Dropped A Records

I’ve been using Cloudflare as an external DNS provider for a kubernetes cluster. A test application that I threw together has been working for the past week or so and hasn’t stopped at all, but all of a sudden the A record for the domain can no longer resolve despite the proper IP still being in my Cloudflare dashboard. I thought maybe it was some crazy local problem, but checked the records via MX Toolbox and still don’t see the records.

➜  ~ dig NS nanosleep.cloud +short @
➜  ~ dig ping.nanosleep.cloud +short @norm.ns.cloudflare.com
# nothing returned :(

➜  ~ curl -H "Host: ping.nanosleep.cloud" -I -k
HTTP/1.1 200 OK
Server: nginx/1.17.8
Date: Tue, 28 Jul 2020 14:30:00 GMT
Content-Type: text/html; charset=utf-8
Content-Length: 365
Connection: keep-alive
Vary: Accept-Encoding
Last-Modified: Sat, 25 Jul 2020 07:03:49 GMT
Set-Cookie: _session=MTU5NTk0NjYwMHxEdi1CQkFFQ180SUFBUkFCRUFBQUtQLUNBQUVHYzNSeWFXNW5EQTBBQzE5ZmJHRnpkRjkxYzJWa0JXbHVkRFkwQkFZQV9MNUFiTkE9fEdrwpBMsELV5WAYHO-Dk0JUJswK80_38fxq3gvspuPi; Path=/; HttpOnly; Secure; SameSite=Lax
Strict-Transport-Security: max-age=15724800; includeSubDomains

Not sure exactly what’s going on, but any help would be appreciated.

So these records worked for the past week and stopped working without any changes to them?

Have you already tried dropping them and re-creating them. In any case, I’d open a support ticket too.

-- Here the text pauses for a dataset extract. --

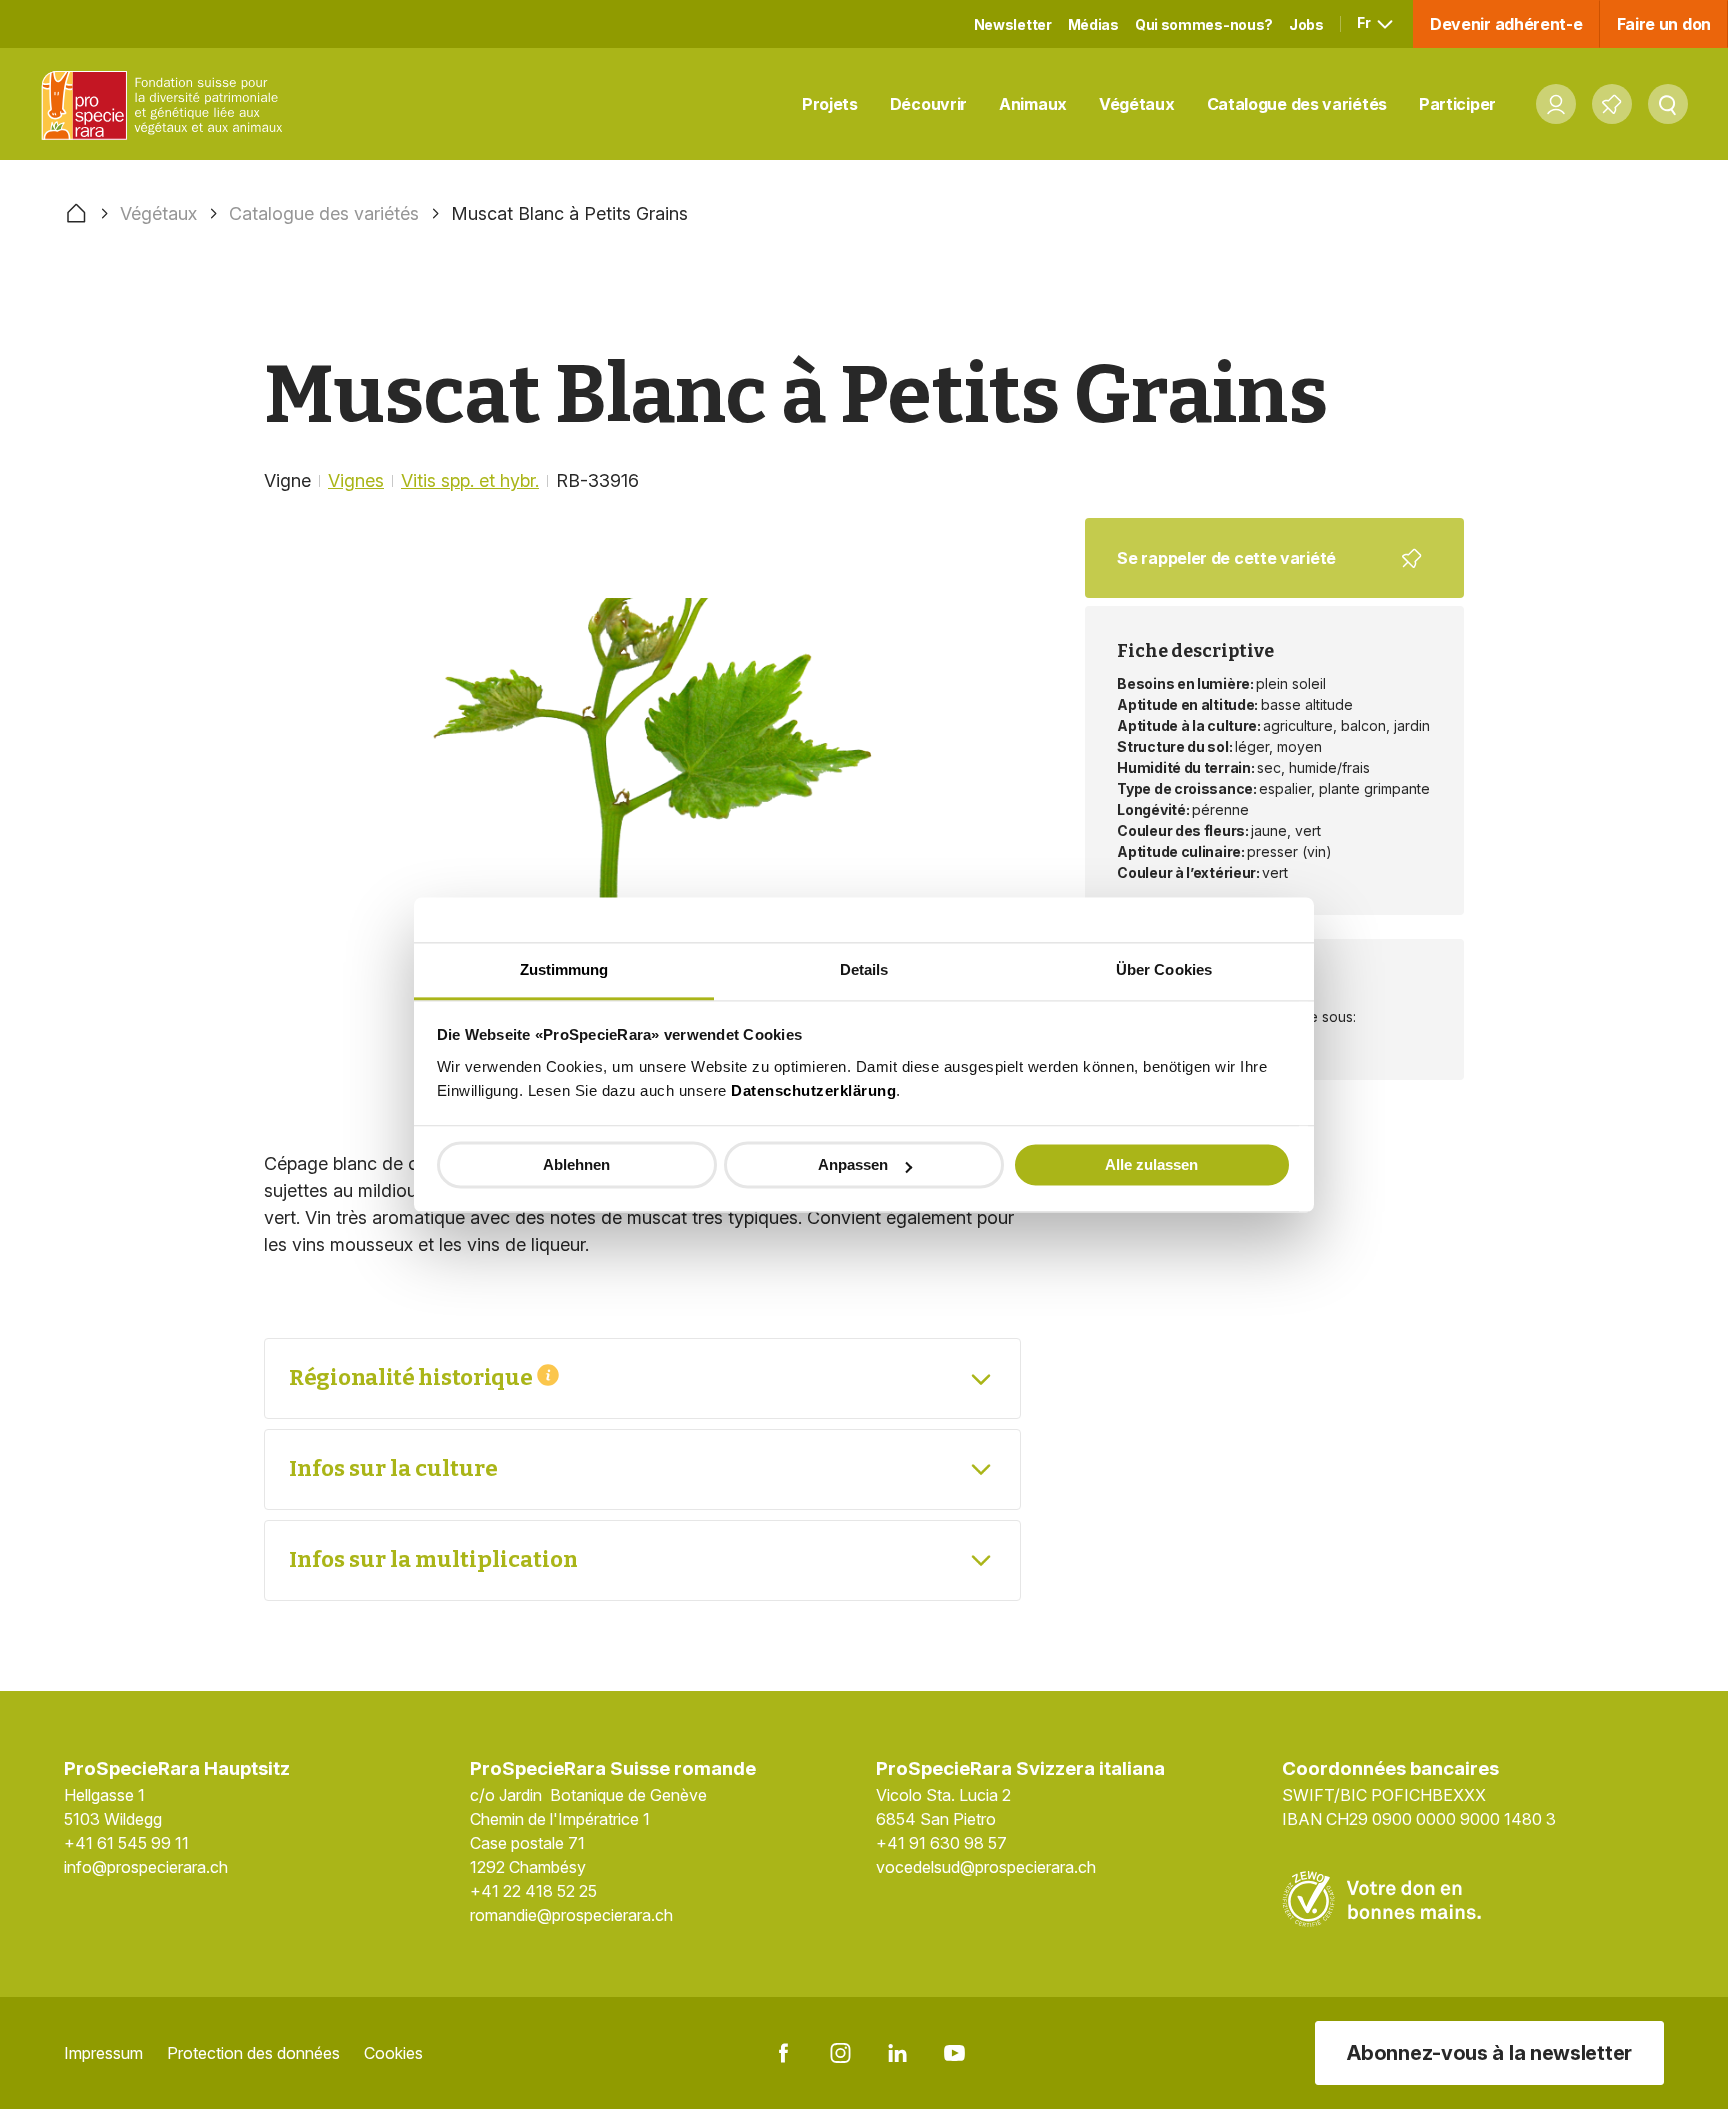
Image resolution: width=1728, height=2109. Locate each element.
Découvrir (928, 104)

I just found the Cloudflare audit log, it looks like the external DNS Cloudflare provider might be re-creating the records every minute or so and like I may have hit some throttling limit in Cloudflare. Found this related issue in Github: https://github.com/kubernetes-sigs/external-dns/issues/992

I’ll try upgrading the provider to make the delete/adds go away, but wondering if there are any places where either throttling or API limitations are documented for Cloudflare DNS operations–also is there any way of seeing in the UI whether or not I’m running up against whatever API limits?

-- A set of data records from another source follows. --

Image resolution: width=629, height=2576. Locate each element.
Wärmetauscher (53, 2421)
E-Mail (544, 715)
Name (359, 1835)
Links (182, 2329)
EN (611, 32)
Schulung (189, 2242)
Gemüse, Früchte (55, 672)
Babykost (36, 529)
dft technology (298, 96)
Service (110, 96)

There is no external DNS provider. If you have something use the API, you better stop that.

I believe the API limit is 1200 requests per five minutes, however if you continuously update these records I could imagine you running into such issues.

1 Like

So, as I mentioned, I am using the kubernetes external-dns project that I linked to previously with Cloudflare as the DNS provider. So, yes, there is an external DNS provider, it’s not an official Cloudflare product, but it uses the Cloudflare API to create/update DNS records based off of annotations on a kubernetes Ingress.

In looking deeper into the audit log, I don’t believe this is hitting the API limits, as the records were getting recreated every minute, so ~10 API requests every 5 minutes.

After digging in more, I think what was happening is that due to the fact that the older version of the external-dns was doing a delete and than an add on a regular interval, one of Cloudflare’s caching nameservers ended up caching an NXDOMAIN response while the records were gone–so even though it looks like my domain “never went away” it got cached during the short interval where the record was being recreated.

Since this doesn’t appear to be a Cloudflare issue, but just a caching issue mixed with a bug in a project improperly using Cloudflare’s API I think I’m good.

Well, currently it still does not return anything.

If you are updating/removing in quick succession I could imagine there could be such issues. Only update when you actually need to update. As for now, I’d drop the records, wait half an hour, and re-create them. Should they still not show up, open a support ticket.